> _ACTIVITY_: Only certain lines below are wanted: those starting at the line containing "Given: Click the fifth rating star" and ending at the line containing "Click the clipboard", both included, each retyped exactly.

Dataset excerpts
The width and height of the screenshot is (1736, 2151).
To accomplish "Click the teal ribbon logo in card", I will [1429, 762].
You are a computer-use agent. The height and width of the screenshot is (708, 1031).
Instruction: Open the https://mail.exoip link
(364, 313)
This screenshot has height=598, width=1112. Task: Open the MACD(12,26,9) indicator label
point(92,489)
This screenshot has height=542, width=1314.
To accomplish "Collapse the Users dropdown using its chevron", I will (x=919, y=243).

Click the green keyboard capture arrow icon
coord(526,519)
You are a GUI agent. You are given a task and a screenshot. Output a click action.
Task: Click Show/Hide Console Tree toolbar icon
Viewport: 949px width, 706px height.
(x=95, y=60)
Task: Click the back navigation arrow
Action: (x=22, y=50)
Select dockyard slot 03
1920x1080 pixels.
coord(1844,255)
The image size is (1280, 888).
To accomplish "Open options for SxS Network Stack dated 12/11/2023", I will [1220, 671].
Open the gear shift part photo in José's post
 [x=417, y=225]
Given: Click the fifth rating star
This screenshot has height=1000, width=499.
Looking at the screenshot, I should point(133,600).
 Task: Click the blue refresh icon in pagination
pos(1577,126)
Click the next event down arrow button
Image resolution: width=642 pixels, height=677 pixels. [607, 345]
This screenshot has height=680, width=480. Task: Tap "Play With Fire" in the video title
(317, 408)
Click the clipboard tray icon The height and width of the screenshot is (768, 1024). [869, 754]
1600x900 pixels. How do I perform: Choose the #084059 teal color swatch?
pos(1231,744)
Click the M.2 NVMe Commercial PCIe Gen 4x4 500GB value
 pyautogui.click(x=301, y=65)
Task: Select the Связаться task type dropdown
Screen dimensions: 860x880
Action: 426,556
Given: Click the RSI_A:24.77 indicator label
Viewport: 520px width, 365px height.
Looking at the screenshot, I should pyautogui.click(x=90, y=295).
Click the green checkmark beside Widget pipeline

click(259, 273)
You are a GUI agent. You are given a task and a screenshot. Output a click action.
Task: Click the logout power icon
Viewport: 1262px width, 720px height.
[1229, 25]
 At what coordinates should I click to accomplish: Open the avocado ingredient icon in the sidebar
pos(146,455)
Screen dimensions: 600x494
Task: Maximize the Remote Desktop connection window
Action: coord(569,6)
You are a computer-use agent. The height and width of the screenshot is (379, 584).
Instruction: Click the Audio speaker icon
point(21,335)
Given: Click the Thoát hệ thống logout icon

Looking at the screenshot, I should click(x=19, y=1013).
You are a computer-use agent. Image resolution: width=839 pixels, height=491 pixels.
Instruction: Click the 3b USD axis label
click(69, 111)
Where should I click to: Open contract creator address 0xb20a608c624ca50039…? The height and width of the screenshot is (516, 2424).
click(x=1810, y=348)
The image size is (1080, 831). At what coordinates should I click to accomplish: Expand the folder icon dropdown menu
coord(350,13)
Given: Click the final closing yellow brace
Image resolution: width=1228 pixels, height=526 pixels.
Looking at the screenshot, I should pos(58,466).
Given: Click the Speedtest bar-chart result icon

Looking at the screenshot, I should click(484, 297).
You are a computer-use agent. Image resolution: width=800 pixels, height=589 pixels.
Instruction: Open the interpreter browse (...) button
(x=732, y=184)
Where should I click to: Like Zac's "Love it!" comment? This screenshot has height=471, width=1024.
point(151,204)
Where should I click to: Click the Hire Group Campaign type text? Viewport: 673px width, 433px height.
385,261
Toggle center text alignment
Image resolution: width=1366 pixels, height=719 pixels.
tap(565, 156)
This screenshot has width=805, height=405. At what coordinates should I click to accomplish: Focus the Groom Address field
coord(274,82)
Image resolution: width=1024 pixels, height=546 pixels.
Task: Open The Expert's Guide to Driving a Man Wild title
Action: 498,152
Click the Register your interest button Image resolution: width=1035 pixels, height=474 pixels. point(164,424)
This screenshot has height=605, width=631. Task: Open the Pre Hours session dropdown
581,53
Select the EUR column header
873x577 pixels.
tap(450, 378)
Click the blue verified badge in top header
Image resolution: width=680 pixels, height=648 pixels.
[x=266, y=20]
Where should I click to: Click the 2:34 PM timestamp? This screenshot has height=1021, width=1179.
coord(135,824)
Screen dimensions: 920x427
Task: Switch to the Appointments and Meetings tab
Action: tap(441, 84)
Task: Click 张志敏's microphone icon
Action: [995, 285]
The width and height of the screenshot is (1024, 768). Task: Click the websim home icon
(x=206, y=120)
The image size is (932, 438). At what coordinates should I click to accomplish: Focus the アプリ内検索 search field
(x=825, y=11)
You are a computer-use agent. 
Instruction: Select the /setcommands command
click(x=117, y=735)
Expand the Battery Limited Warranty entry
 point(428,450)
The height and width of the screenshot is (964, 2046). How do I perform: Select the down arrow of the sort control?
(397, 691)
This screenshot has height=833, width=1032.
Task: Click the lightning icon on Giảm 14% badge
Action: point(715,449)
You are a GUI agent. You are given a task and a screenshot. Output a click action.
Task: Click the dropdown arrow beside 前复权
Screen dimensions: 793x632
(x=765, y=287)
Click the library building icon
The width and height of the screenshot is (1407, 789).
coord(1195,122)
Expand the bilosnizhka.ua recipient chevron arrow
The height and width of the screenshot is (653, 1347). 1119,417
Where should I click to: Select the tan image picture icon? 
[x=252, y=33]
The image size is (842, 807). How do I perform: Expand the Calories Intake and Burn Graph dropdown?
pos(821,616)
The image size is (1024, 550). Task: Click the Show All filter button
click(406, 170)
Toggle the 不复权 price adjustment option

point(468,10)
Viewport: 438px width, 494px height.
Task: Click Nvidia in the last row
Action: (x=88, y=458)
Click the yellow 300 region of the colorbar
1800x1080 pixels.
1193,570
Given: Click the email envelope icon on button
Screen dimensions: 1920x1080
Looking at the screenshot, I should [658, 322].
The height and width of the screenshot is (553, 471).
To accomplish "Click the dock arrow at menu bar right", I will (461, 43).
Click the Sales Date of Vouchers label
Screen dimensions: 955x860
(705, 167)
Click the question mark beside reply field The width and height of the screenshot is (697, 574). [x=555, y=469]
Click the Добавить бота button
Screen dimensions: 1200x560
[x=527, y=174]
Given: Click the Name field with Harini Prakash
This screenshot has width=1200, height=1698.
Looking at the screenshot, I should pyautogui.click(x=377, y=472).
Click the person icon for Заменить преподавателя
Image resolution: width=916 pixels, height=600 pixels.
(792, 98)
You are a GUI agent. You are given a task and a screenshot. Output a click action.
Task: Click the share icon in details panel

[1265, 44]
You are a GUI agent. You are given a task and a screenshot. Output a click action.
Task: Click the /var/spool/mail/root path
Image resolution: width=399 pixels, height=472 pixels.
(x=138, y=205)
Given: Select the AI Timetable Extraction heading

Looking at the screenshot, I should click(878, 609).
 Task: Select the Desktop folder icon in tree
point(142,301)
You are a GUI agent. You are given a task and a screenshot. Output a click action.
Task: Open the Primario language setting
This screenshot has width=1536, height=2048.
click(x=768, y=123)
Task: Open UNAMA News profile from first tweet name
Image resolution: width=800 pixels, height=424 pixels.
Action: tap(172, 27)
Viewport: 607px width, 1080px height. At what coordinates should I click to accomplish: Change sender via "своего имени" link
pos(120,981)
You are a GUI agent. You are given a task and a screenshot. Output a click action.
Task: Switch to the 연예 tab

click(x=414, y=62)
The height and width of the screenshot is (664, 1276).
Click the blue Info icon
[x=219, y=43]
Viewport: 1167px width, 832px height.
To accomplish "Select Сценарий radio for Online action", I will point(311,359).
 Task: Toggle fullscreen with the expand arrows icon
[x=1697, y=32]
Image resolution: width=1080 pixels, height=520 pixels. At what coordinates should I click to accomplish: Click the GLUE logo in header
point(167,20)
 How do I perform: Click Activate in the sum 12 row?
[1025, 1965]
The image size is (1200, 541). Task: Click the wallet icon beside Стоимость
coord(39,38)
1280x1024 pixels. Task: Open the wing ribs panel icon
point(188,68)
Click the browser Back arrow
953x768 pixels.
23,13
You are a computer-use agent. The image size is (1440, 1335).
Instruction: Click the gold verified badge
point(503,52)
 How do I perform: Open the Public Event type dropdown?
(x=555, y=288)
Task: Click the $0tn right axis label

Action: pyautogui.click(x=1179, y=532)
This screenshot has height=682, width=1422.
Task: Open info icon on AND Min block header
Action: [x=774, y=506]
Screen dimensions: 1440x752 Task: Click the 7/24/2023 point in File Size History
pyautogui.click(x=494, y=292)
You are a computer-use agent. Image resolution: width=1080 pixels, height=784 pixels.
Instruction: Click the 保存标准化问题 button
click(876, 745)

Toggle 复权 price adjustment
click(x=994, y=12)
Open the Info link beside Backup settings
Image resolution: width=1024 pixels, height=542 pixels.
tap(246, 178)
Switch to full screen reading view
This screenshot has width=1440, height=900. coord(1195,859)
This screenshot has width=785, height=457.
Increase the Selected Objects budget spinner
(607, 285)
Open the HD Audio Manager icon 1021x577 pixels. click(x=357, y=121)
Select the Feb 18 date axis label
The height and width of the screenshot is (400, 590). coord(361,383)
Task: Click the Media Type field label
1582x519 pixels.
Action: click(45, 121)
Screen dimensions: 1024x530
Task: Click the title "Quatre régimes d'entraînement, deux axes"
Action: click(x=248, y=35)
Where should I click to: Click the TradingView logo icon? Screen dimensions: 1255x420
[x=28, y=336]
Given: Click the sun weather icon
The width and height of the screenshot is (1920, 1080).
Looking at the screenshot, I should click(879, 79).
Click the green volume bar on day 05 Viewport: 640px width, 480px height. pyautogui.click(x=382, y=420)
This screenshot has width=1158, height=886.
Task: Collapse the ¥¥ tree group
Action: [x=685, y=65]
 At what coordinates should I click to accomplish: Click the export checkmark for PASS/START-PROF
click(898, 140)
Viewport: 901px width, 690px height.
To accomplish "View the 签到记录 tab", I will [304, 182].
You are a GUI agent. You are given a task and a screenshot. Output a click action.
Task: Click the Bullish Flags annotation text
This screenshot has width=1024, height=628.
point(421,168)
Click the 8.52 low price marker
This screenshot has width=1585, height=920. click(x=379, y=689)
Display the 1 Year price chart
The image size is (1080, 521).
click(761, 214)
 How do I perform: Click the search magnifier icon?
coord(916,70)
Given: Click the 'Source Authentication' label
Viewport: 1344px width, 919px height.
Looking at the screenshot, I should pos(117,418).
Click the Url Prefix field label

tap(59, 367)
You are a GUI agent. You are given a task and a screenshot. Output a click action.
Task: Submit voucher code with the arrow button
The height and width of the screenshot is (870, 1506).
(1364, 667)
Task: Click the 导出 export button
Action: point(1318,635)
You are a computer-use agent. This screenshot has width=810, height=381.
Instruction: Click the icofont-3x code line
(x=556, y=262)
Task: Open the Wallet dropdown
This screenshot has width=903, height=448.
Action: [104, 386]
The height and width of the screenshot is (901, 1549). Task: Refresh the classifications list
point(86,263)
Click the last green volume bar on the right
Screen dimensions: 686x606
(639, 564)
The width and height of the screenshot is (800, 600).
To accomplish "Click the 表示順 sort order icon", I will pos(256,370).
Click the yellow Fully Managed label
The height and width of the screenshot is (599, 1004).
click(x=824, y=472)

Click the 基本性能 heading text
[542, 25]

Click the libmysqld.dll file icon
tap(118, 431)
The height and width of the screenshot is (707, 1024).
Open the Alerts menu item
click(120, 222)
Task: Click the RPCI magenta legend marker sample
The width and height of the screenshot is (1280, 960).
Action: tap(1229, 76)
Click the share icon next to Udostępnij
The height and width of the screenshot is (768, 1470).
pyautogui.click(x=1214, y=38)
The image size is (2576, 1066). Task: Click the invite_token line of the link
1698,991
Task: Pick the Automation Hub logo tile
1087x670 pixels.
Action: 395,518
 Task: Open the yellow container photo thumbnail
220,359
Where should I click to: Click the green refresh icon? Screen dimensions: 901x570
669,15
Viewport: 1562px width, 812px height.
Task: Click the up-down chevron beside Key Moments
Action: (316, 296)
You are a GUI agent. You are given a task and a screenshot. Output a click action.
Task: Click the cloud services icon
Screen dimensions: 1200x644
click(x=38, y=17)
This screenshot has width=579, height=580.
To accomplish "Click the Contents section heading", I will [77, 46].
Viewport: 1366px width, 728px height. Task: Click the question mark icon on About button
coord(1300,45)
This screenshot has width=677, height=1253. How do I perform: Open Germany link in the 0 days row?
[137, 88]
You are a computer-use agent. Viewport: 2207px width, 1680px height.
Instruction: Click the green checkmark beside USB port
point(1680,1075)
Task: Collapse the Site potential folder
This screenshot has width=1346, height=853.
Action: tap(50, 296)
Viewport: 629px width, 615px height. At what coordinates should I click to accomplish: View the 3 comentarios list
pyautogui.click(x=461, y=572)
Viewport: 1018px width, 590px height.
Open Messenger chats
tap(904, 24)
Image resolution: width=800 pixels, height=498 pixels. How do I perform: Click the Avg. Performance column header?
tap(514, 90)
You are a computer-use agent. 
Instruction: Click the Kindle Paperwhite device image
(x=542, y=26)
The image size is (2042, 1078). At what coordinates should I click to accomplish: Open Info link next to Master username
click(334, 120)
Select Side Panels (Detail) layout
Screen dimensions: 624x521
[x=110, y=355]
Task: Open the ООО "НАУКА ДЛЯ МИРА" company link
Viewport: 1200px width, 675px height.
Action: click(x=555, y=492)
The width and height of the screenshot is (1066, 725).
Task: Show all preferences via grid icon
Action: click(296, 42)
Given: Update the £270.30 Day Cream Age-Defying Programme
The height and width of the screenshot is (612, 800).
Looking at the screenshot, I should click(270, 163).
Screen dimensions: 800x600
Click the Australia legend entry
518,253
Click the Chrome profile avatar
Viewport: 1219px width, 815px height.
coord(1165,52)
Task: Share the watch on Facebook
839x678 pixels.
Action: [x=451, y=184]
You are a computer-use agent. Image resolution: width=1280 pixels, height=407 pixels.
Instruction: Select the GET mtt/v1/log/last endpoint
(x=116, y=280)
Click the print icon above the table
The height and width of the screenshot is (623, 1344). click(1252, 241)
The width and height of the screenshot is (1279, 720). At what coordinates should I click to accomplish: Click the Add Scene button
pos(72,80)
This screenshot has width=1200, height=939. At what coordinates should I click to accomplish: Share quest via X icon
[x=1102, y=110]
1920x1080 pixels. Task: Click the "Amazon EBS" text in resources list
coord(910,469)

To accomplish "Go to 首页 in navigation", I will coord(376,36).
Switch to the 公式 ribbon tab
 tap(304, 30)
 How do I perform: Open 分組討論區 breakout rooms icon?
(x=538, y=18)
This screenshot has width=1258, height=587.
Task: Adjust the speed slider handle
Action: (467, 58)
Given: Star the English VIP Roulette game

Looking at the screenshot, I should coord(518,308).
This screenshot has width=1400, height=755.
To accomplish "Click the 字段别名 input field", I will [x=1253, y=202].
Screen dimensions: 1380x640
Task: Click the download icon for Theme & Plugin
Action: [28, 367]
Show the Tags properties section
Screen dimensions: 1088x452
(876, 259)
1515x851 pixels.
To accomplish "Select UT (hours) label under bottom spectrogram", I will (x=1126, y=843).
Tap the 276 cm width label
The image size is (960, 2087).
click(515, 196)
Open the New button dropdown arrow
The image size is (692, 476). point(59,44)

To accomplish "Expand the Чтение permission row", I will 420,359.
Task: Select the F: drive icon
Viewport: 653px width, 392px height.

> _RESPONSE FOR THIS EXERCISE_:
Given: Click the fifth rating star
This screenshot has height=1000, width=499.
Looking at the screenshot, I should point(133,600).
 Task: Click the blue refresh icon in pagination
pos(1577,126)
Click the next event down arrow button
Image resolution: width=642 pixels, height=677 pixels. [607, 345]
This screenshot has height=680, width=480. Task: Tap "Play With Fire" in the video title
(317, 408)
Click the clipboard tray icon The height and width of the screenshot is (768, 1024). [869, 754]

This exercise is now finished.